I LOVE dreaming up plans for the apocalypse. ;D
I once discovered that I have absolutely zero chance of surviving a zombie apocalypse. I have three people in my life, however, that are garubteed to survive. One of them even has a shirt that says “the only hard part about a zombie apocalypse is pretending I’m not excited”. I figure, I stick with them and do exactly what they say, my chances go up to about 50%. After that, I’m zombie bait.
HA! Love that shirt!
I want that shirt!!!
Heh. I bought it for him on Zazzle. I might have gotten the phrase a little bit wrong, but that’s basically what it said. 🙂
I’ve seen them before. May have been Spencers. Wherever it was, I didn’t have the coin at the time to buy and I’ve regretted it ever since. 🙁 I do have the ZORT T-shirt in the grand prize as well as a T that reads: When I come back as a zombie, I’m eating you first. LOVE.
I love that! I’m so going to work that into my personal catchphrases!
I plan on hiding out in the middle of nowhere Virginia with my gun toting relatives.
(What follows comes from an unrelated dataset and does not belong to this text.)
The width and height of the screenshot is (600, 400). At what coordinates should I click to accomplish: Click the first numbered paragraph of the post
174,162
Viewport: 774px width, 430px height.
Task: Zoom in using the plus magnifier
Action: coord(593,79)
And you can use guns, so long as you have silencers and know how to make your own ammo (sometimes, it’s nice having rednecks in the family).
tiger-chick-1(at)hotmail(dot)com
Making your own ammo? Wow, I am *impressed*. 🙂
I have some interesting family members 🙂
LOL, I thought I did too! 😉
Oh, Kari, that was HILARIOUS. I’m a fan of zombie reading/watching, too, so I love the idea behind your book. My husband has read/watched so much more than I, and like you (and many others apparently) has his mental plan in place. I’m going to stick with him and whatever he says, I do (won’t that be a nice change for him), but if something happens to him or we get separated, I’m screwed (and not in the good way)! Thanks so much for you awesome primer and the chance to win that survival kit.
To survive, I’ll simply close my eyes and become invisible. I’ll be able to do anything I want and the zombies can’t see me. Didn’t work when I was a kid but still sounds good.
I guess my zombie tip would be stocking up on the necessities of life: chocolate, water (if not available tequila can be substituted), and books 🙂
I actually figure that if a zombie apocalypse ever starts, I won’t last long. So I will just hole up in the basement with my supplies (see above), and try to read through my TBR pile 🙂
June
manning_J2004 at yahoo dot com
If there’s one thing I’ve ever learned while watching a Zombie movie is that there’s never ever snow where there’s a zombie outbreak. So my advice would be to get somewhere extremely cold, bundle up and have food.